Wakil Presiden Republik Indonesia Gibran Rakabuming Raka meninjau lokasi longsor di Kampung Pasir Kuning, Desa Pasirlangu, Kecamatan Cisarua, KBB, Jawa Barat pada Ahad (25/1/2026).
REPUBLIKA.CO.ID,JAKARTA — Menteri Lingkungan Hidup (LH) Hanif Faisol Nurofiq menegaskan pemulihan lingkungan serta perbaikan tata ruang lanskap harus menjadi prioritas pascabencana longsor di Desa Pasirlangu, Kecamatan Cisarua, Kabupaten Bandung Barat, Jawa Barat.
“Penanganan bencana tidak bisa dilakukan secara parsial. Kami akan melibatkan para ahli untuk mengkaji penyebab utama longsor ini, sekaligus merumuskan langkah tindak lanjut, terutama yang berkaitan dengan tata ruang agar kejadian serupa tidak terulang,” kata Menteri LH yang juga Kepala Badan Pengendalian Lingkungan Hidup (BPLH) Hanif Faisol Nurofiq dalam pernyataan yang dikonfirmasi dari Jakarta, Senin (26/1/2026).
Pernyataan tersebut disampaikan usai Hanif meninjau langsung lokasi bencana pada Ahad (25/1/2026). Dalam peninjauan itu, Menteri Hanif menyoroti pentingnya penguatan daya dukung dan daya tampung lingkungan agar fungsi ekologis kawasan tetap terjaga di tengah aktivitas pemanfaatan lahan.
Hanif menekankan penanganan bencana tidak boleh hanya bersifat darurat, melainkan harus berbasis kajian ilmiah yang komprehensif.
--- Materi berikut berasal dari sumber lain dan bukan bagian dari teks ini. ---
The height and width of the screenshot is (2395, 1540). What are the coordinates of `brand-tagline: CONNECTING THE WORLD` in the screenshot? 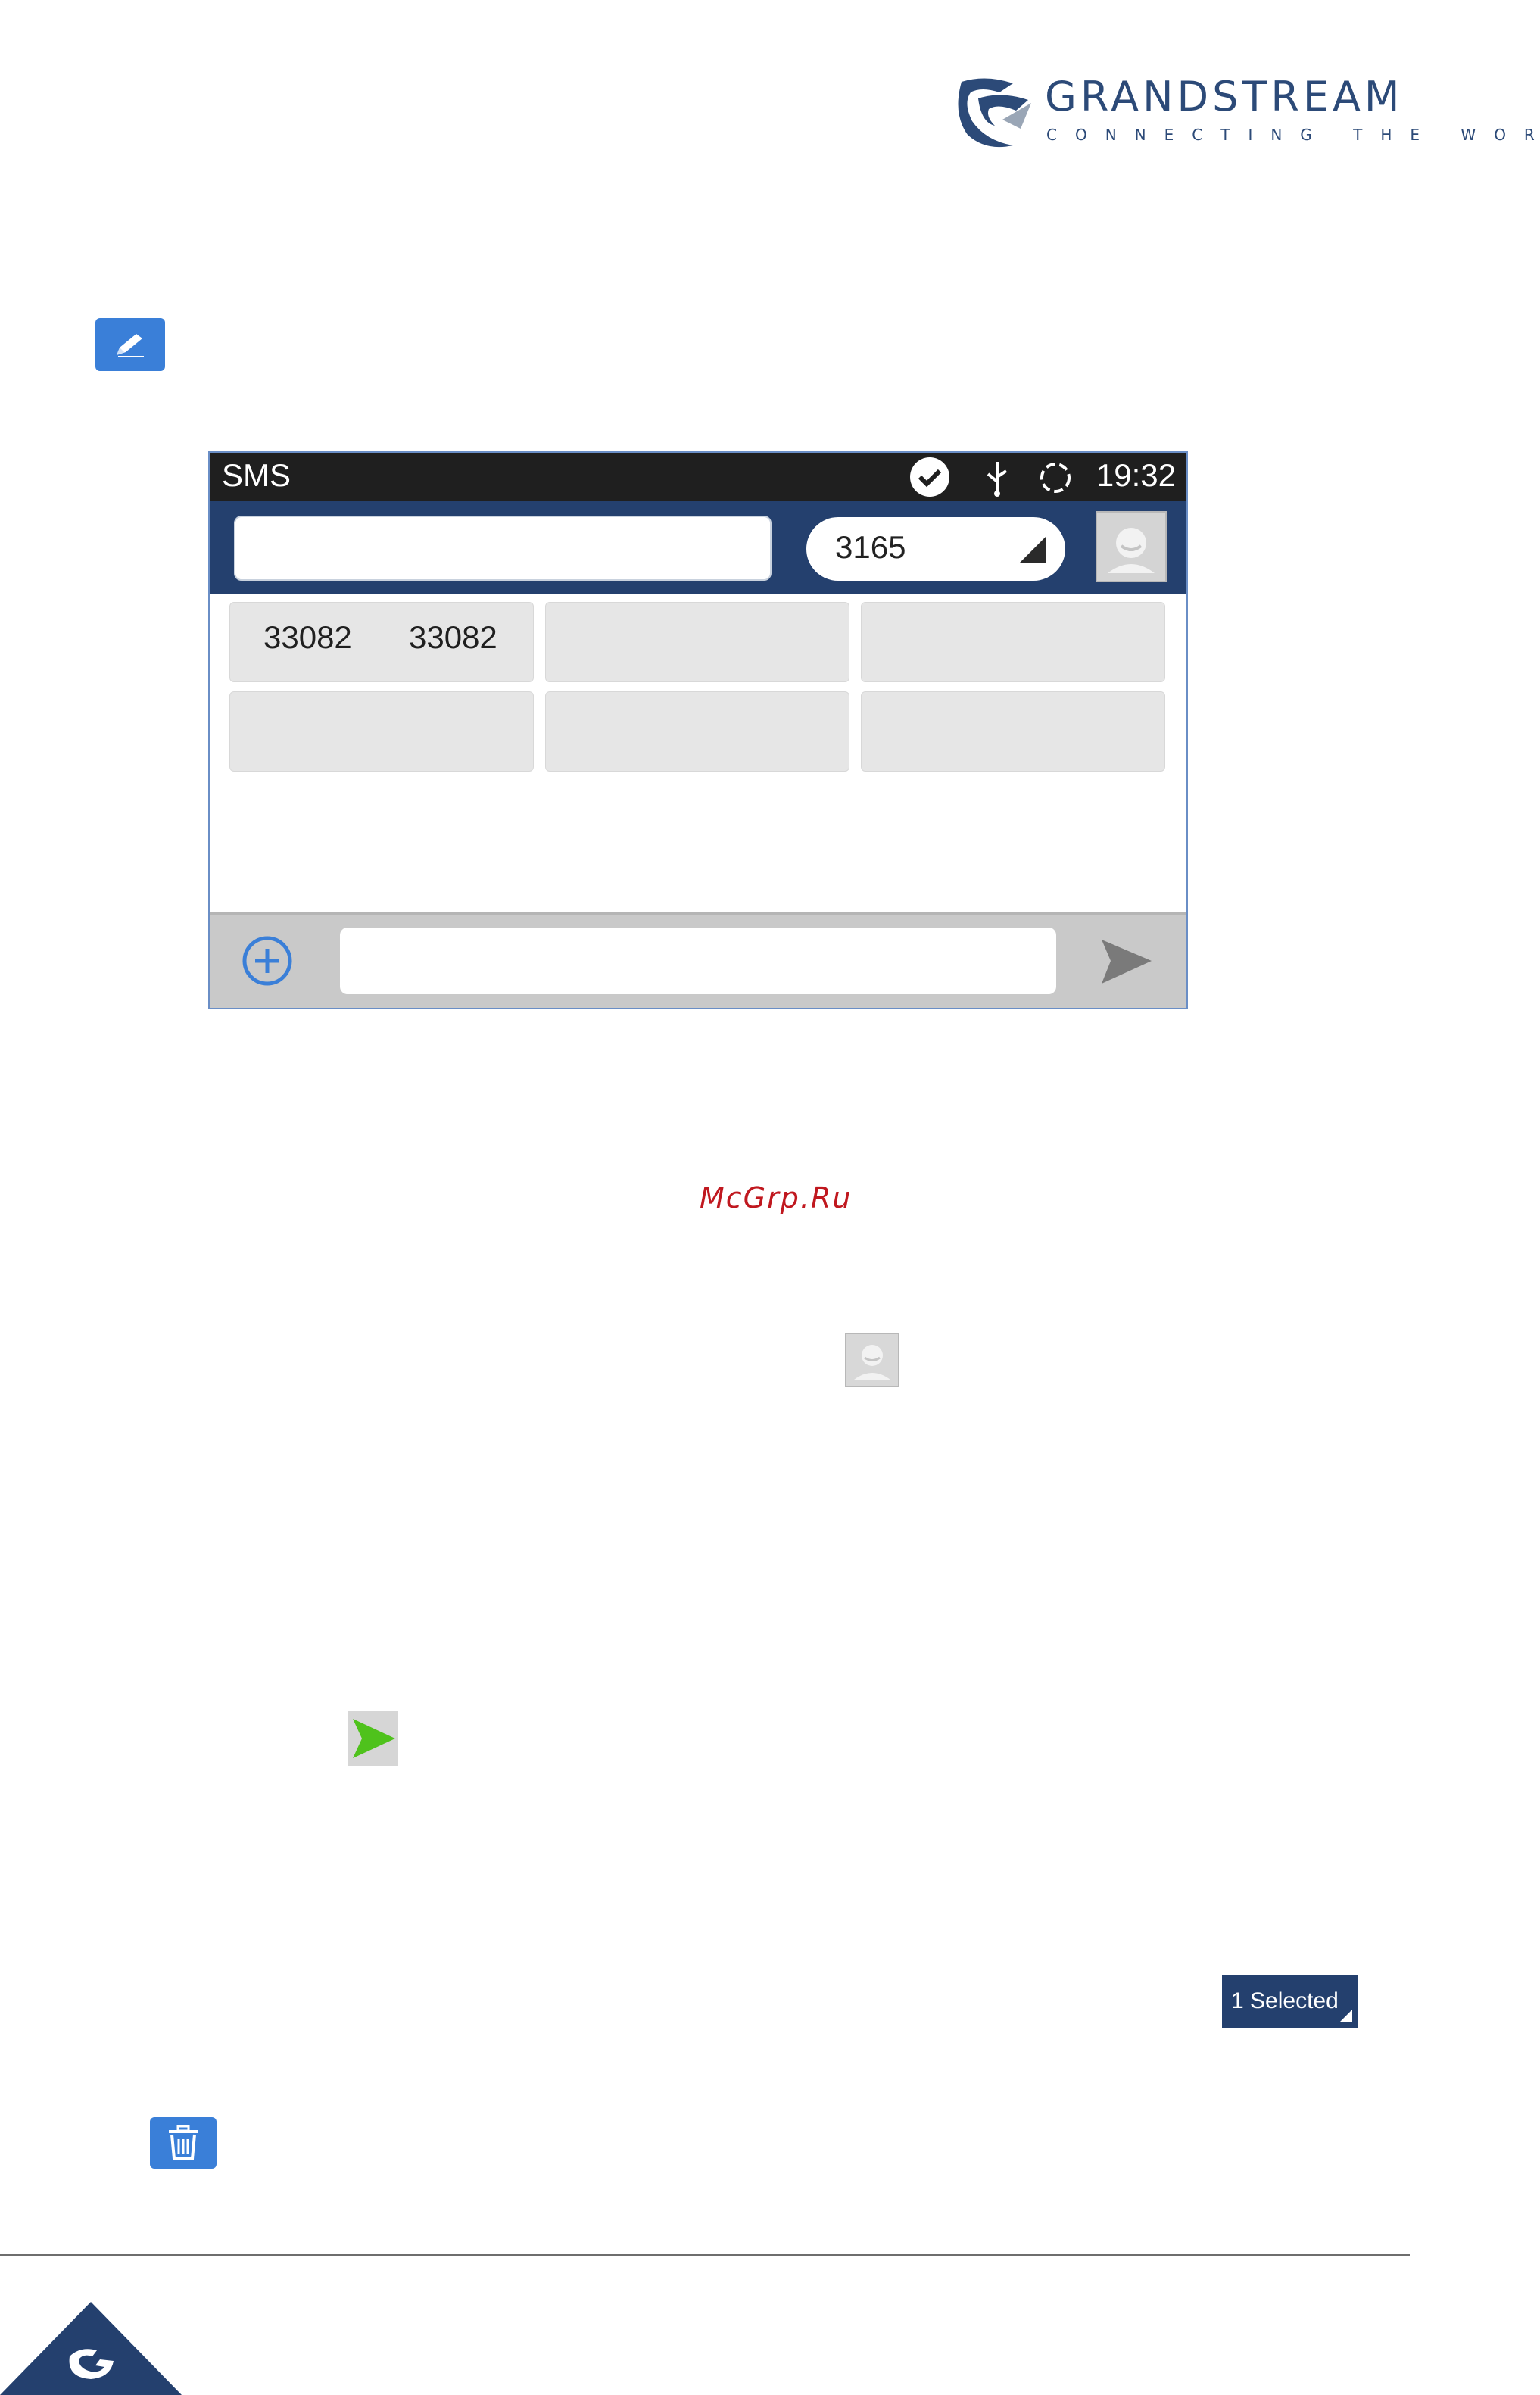 It's located at (1293, 135). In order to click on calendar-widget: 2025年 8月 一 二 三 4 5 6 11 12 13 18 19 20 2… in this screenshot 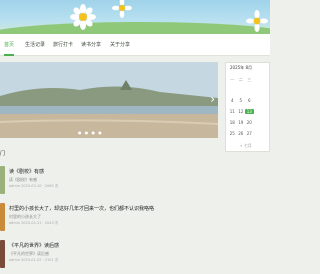, I will do `click(248, 107)`.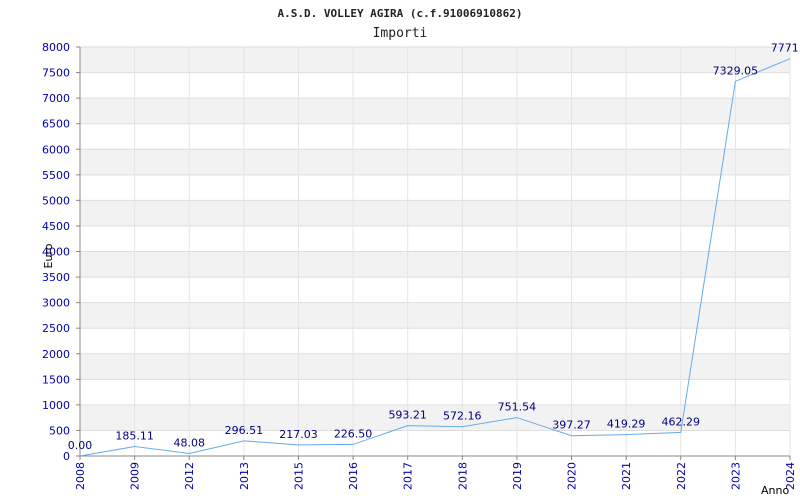  What do you see at coordinates (400, 14) in the screenshot?
I see `chart-title: A.S.D. VOLLEY AGIRA (c.f.91006910862)` at bounding box center [400, 14].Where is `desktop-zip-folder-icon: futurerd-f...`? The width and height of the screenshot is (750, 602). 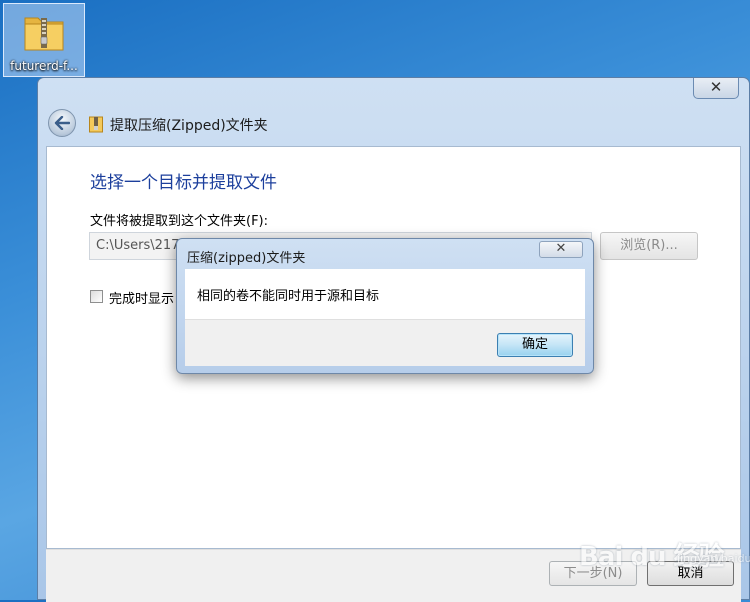 desktop-zip-folder-icon: futurerd-f... is located at coordinates (44, 40).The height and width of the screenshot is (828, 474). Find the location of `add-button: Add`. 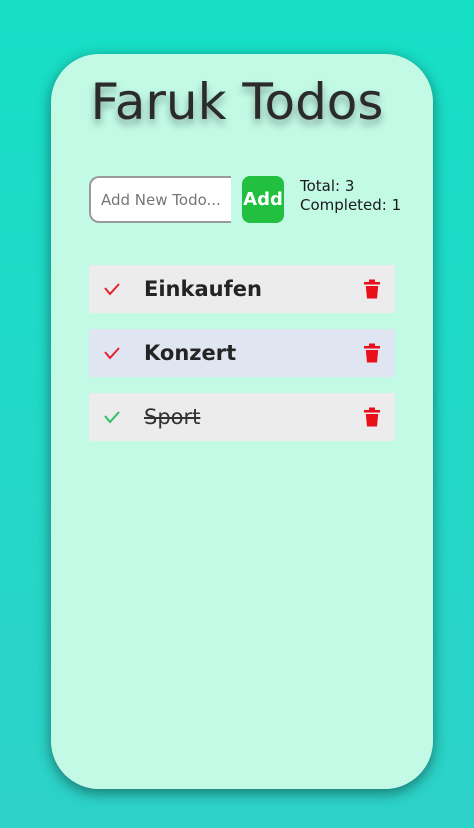

add-button: Add is located at coordinates (263, 200).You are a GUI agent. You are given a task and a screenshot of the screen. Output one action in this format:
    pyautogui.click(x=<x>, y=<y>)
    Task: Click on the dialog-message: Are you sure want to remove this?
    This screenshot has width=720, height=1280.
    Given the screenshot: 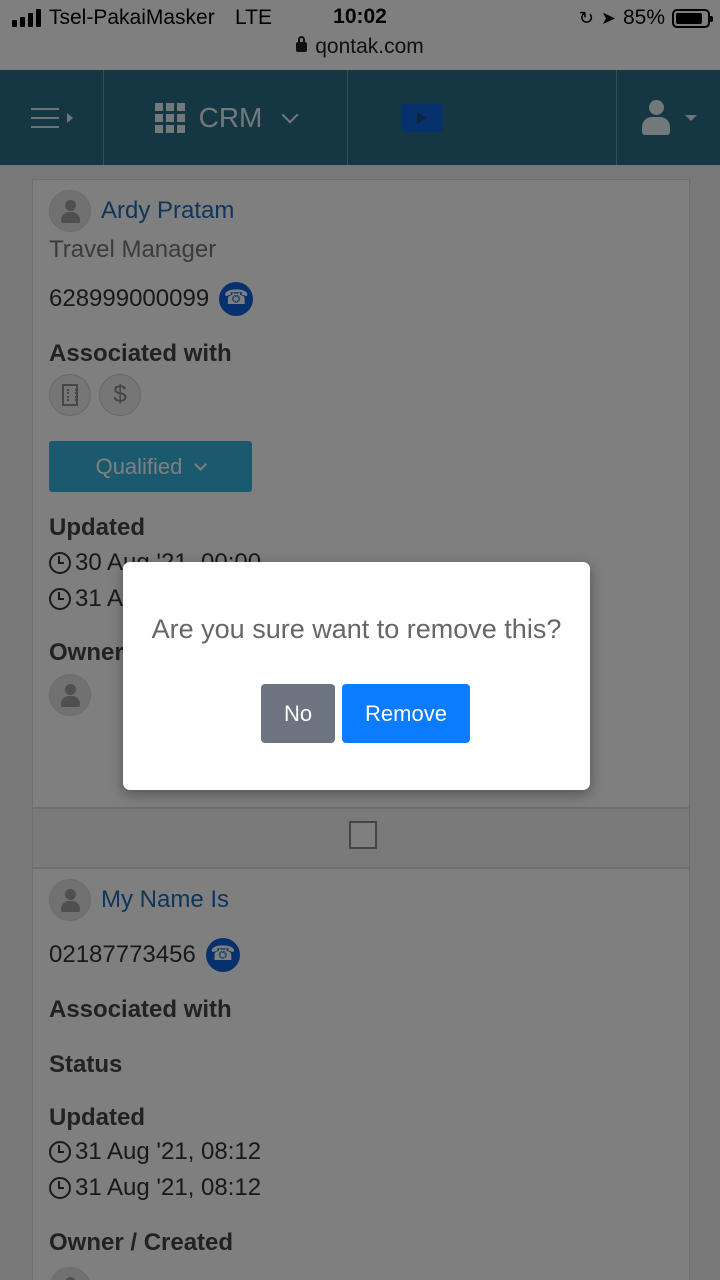 What is the action you would take?
    pyautogui.click(x=356, y=629)
     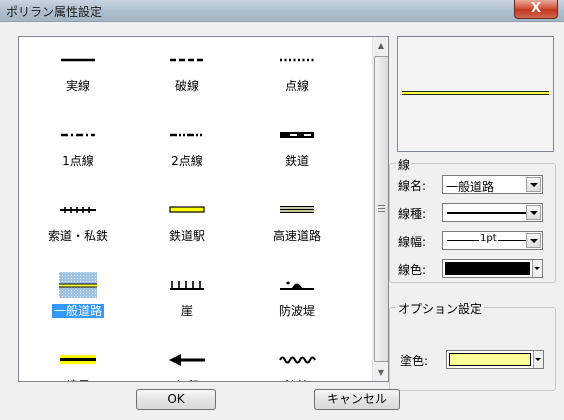 I want to click on window-title: ポリラン属性設定, so click(x=54, y=12).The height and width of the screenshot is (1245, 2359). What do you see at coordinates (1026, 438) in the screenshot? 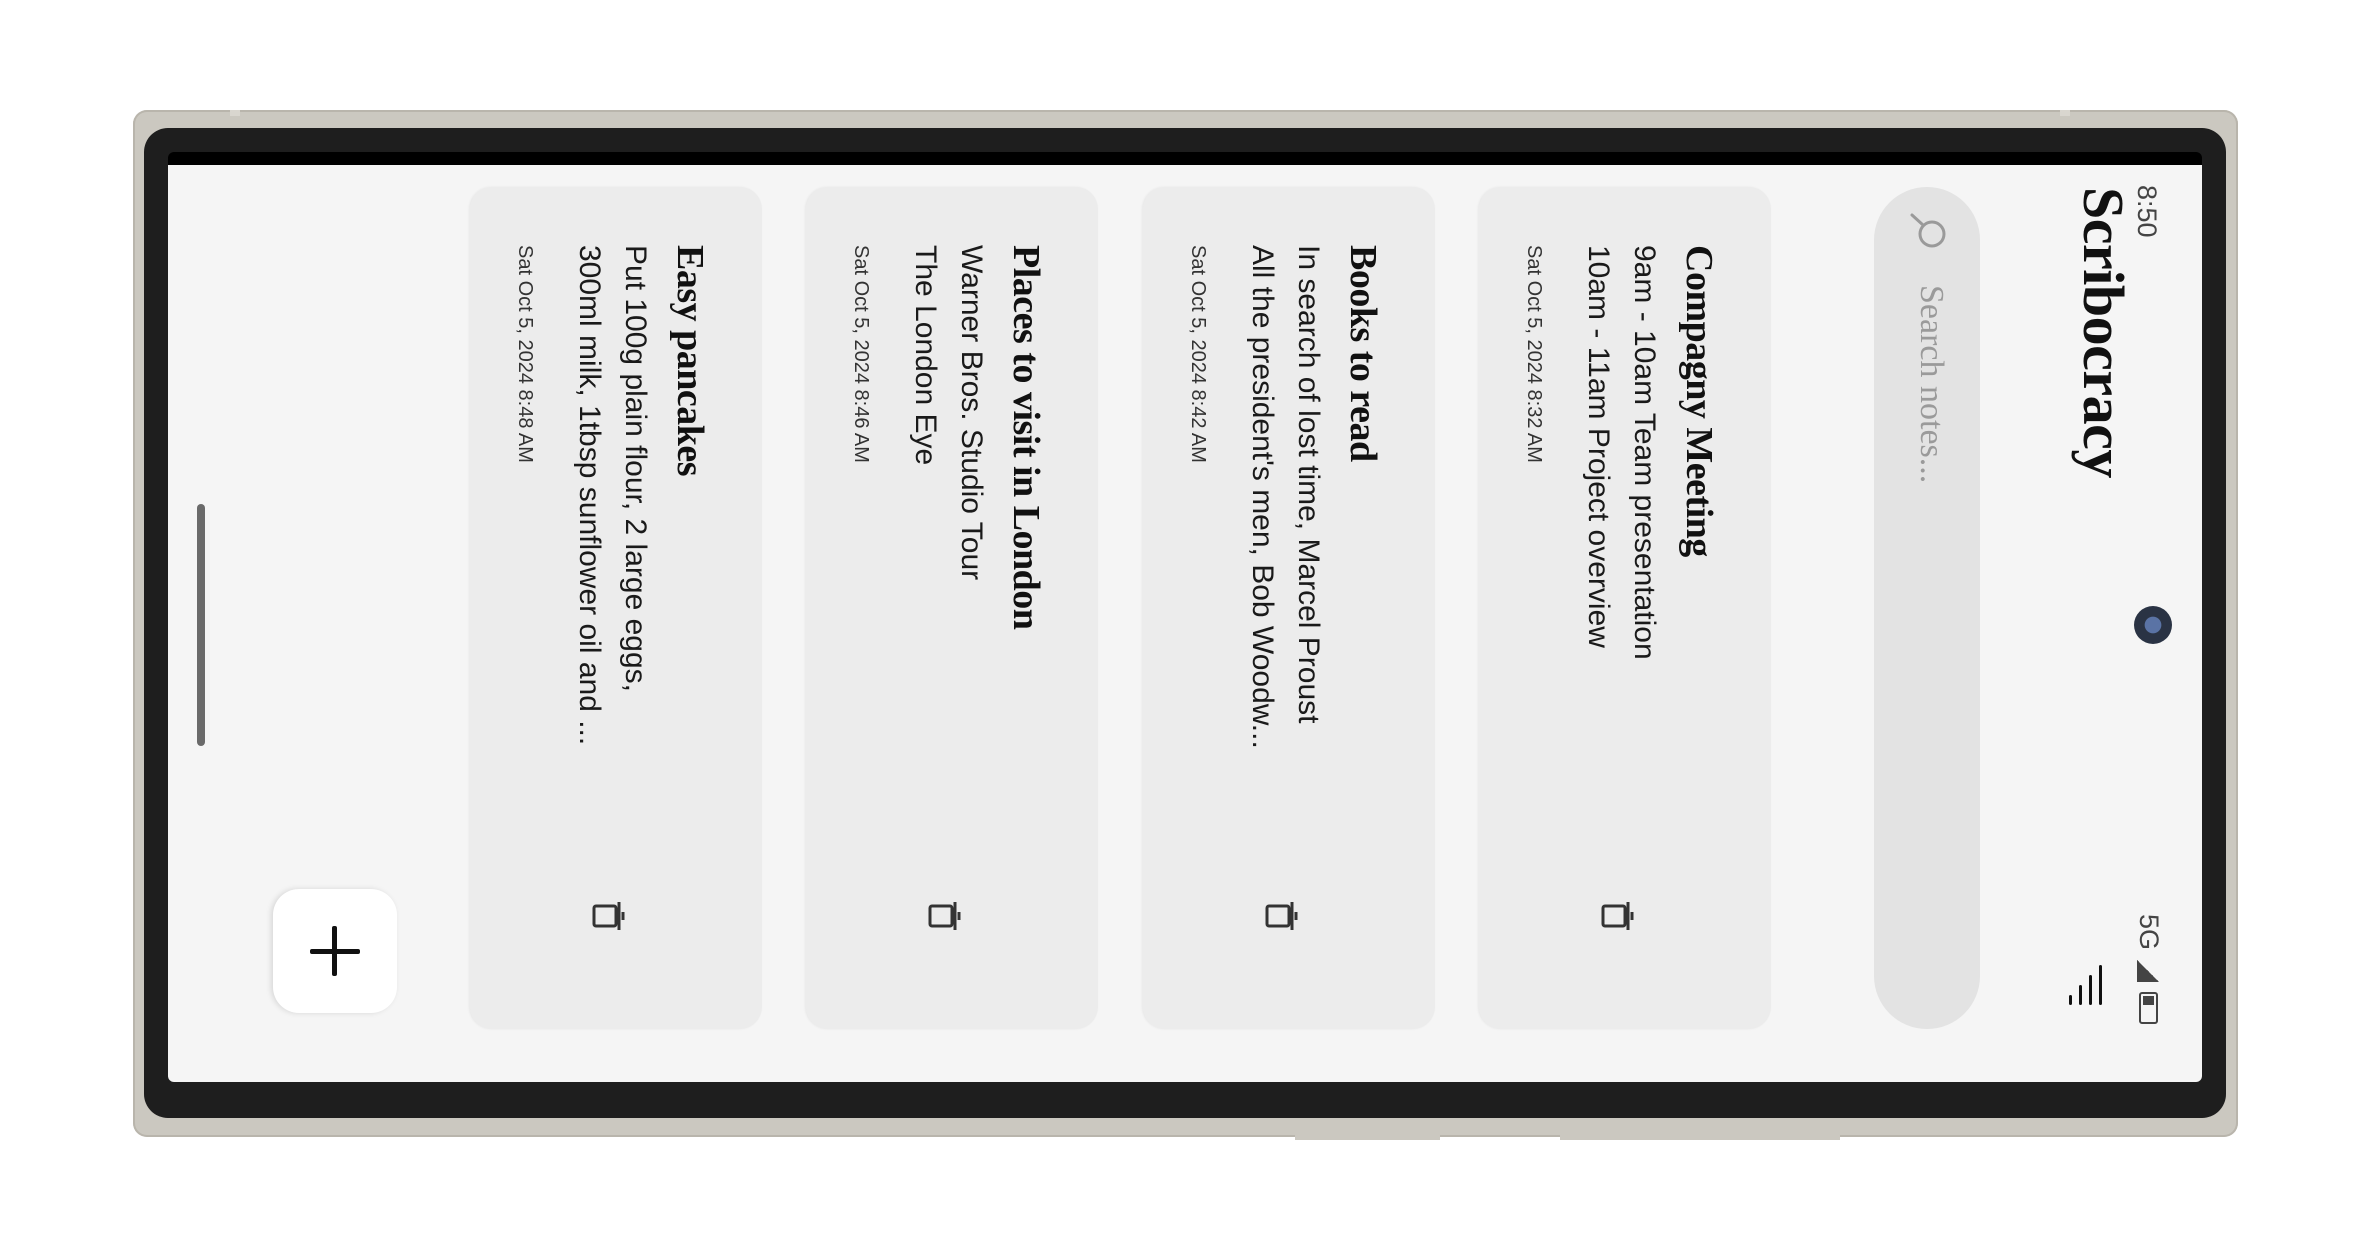
I see `note-title: Places to visit in London` at bounding box center [1026, 438].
Oleh karena itu, Kementerian Lingkungan Hidup/BPLH akan segera menurunkan tim ahli lintas disiplin untuk mengevaluasi secara mendalam penyebab terjadinya longsor, khususnya yang berkaitan dengan perubahan fungsi lahan secara masif.
Langkah tersebut, lanjutnya, bertujuan merumuskan kebijakan penataan ruang yang lebih ketat guna memastikan kejadian serupa tidak kembali terjadi di masa mendatang.
Berdasarkan data Badan Meteorologi, Klimatologi, dan Geofisika (BMKG), wilayah Cisarua tercatat mengalami hujan selama empat hari berturut-turut dengan intensitas rata-rata 68 milimeter per hari.
Meski menjadi pemicu longsor, Hanif menjelaskan secara klimatologis intensitas hujan tersebut tidak tergolong ekstrem jika dibandingkan dengan wilayah lain, seperti di Sumatra, yang memiliki curah hujan lebih tinggi namun ketahanan lanskap yang berbeda.
Kondisi tersebut mengindikasikan adanya kerapuhan pada struktur tutupan lahan di wilayah Bandung Barat yang perlu segera dibenahi.
“Curah hujan ini memang menjadi pemicu, namun dengan intensitas sekitar 68 milimeter per hari, sebenarnya tidak terlalu besar jika dibandingkan dengan beberapa kejadian bencana di wilayah lain. Ini menunjukkan ada faktor lain yang perlu kita evaluasi secara mendalam,” kata Hanif.